Garry Lawrence of Rosetown, Sask., has seen the problem on his farm.
“We got a combine yield monitor in 1996 and started seeing something we couldn’t explain. Yield would drop off suddenly in a field for no reason.”
Lawrence said even after applying more fertilizer to those areas they couldn’t explain continued lower than expected yields.
Salinity was the culprit.
“It wasn’t salt that you could see always. But it was in the root zone of the crop,” he said.
Steppuhn said the problem develops when dissolved solids in water available to plants, mainly sulfate, chloride and carbonate salts, exceed what the plants can use.
The salt deposits come from ancient seas that once covered the region. Glacier movement spread some of the surface deposits around and in some cases blended them into silt.
Other salts pooled on impermeable clay layers and were then covered with soil.
When moisture in the soil reaches these often hidden salt deposits, the salts dissolve and the water pools on the clay.

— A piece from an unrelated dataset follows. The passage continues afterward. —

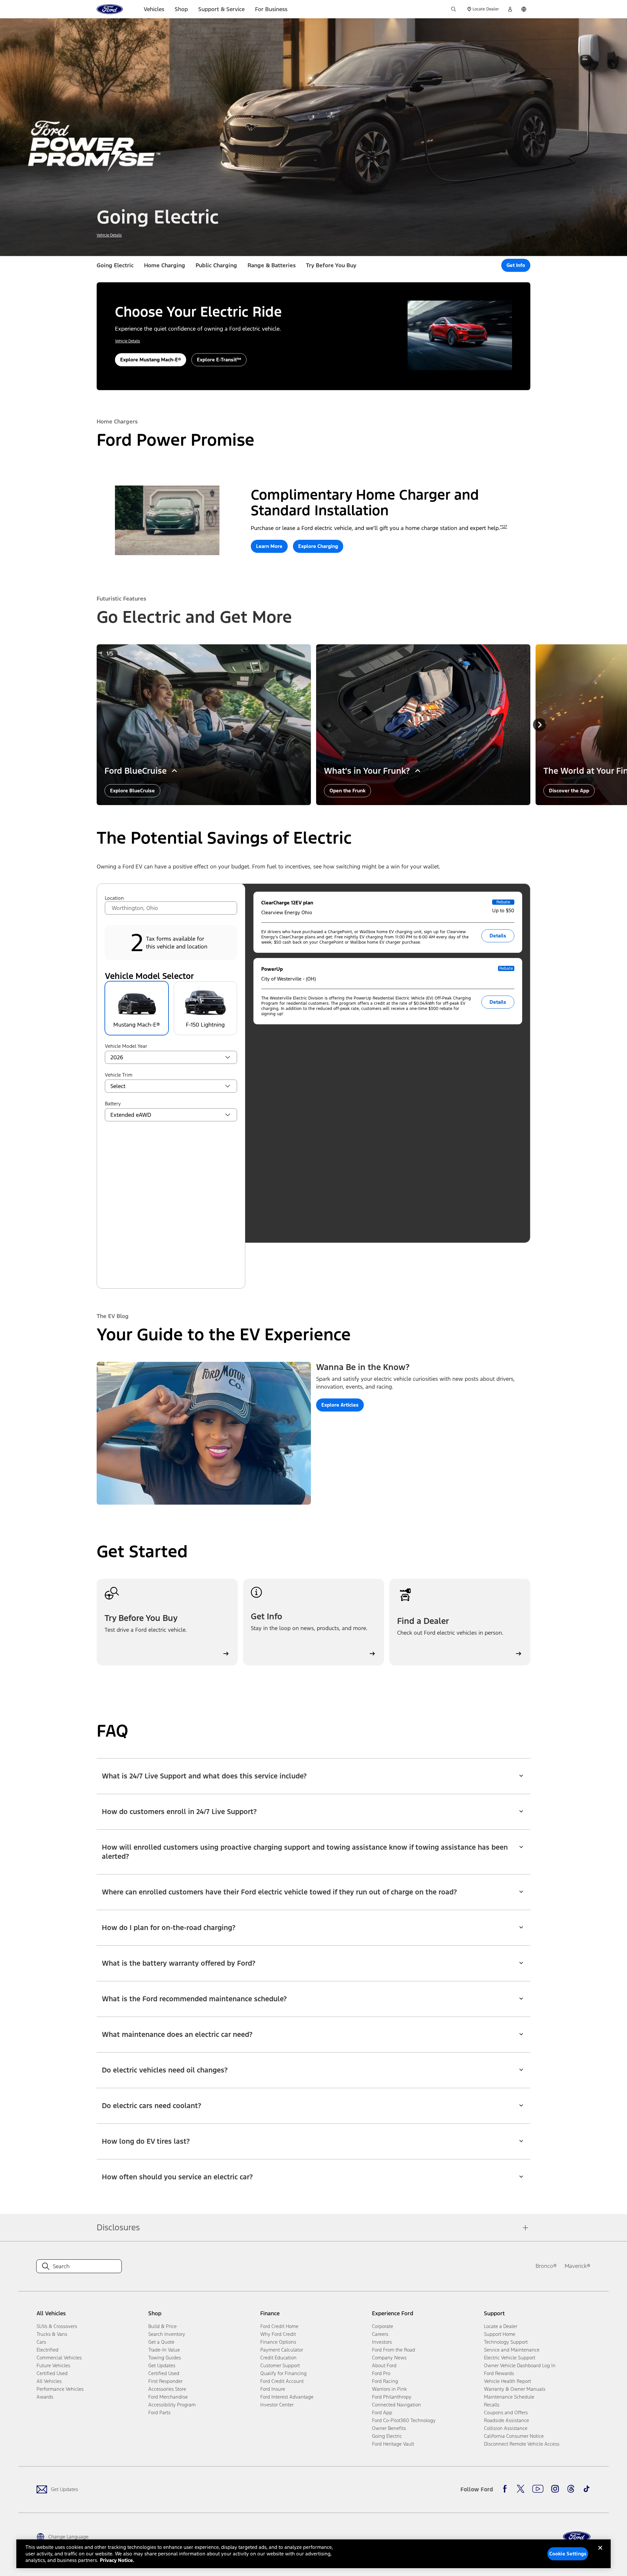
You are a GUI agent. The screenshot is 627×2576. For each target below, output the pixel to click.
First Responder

This is where salt begins its migration toward the soil surface. The water evaporates or is taken up by plants and the salt is deposited into the cropping root zone.
Salinity can pollute surface and ground water and cause subsurface water to collect, bogging down farm implements, said Steppuhn.
He said mildly saline areas of a field might be found by a thinning of crop and the salt tolerant weeds that begin to dominate the area.
“By the time you find the weeds, you may already be in the worst of it. If you begin measuring crop height in the surrounding area, it likely gets taller as you move away from the weedy spot,” he said.
Planting salt-tolerant crops helps break the saline cycle of moisture travelling down and salt coming up.
When crops use the available, seasonal moisture for growth, in some cases that can sever the moisture connection to the saltier water.
Some salt-tolerant crops such as alfalfa can absorb salt and carry it away in the forage harvest, eventually reducing the amount in the root zone. But often there is more salt in the soil than the plants can carry.
Drainage strategies that draw water into specific areas and wash the salt downward toward a mechanical drain or pool it into an area where salt-tolerant crops are planted can reduce the damage in the surrounding field.
This is one of the most effective management techniques and can be enhanced by adding snow fences to collect water for rinsing.
Irrigation is also effective and in some cases either adding deep tillage or ceasing tillage may aid in breaking the salinity cycle.
The Lawrence farm has chosen to plant saline areas with barley and canaryseed rather than wheat and to use minimal tillage and continuous cropping to keep excess subsurface moisture from collecting.
Steppuhn said producers don’t have to eliminate salt but they do have to keep it out of the root zone.
“I’m sure some of the best methods of dealing with salinity have yet to be fully developed. But that takes research money and that is in short supply,” he said.